British nursing administrator (1856–1923)

Amy Sarah Hughes (24 February 1856 – 6 September 1923) was a British nursing administrator. She is credited with being the first School Nurse. She led the Queen's Nursing Institute for twelve years and she was president of the Midwives Association.

==Life==
Hughes was brought up in County Durham. Her father was the vicar at Holy Trinity Church, Darlington.

In 1892 she was working in Bloomsbury Square as the superintendent of Queen's Nurses. When she was asked to visit a local elementary school to advise about nutrition. Hughes was surprised to find that the students were suffering with minor ailments that were contributing to school days lost to sickness.

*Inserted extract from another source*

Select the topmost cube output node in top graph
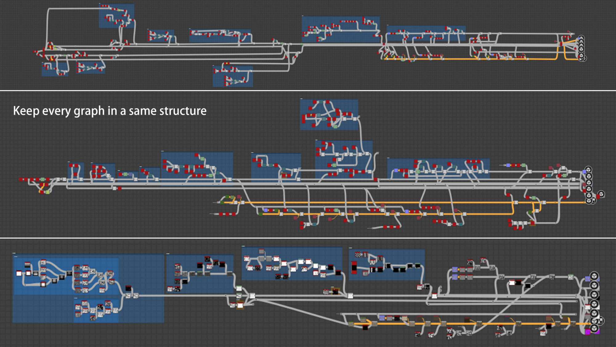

Hughes arranged for Queen's nurses to visit schools. She is credited with being the first School Nurse in the UK.

In 1901 she was sent to the Congress of Nurses in Buffalo, New York.

In 1902 she started work at the Queen Victoria's Jubilee Institute for Nurses that had been founded fifteen years before. The organisation (now the Queen's Nursing Institute) was responsible for recognizing the top nurse in the United Kingdom. These nurses were placed on the "Queen's Role" and were known as Queen's Nurses. Hughes worked as a superintendent for the institute and her name was one of the first on the role.

She was appointed as the superintendent of the institute in 1905 after overseeing a difficult reorganisation project. In 1909 she wrote of "The Ideal District Nurse" for the Nursing Times. She was the superintendent of the institute until 1917.

Hughes died in a Ewell nursing home in 1923.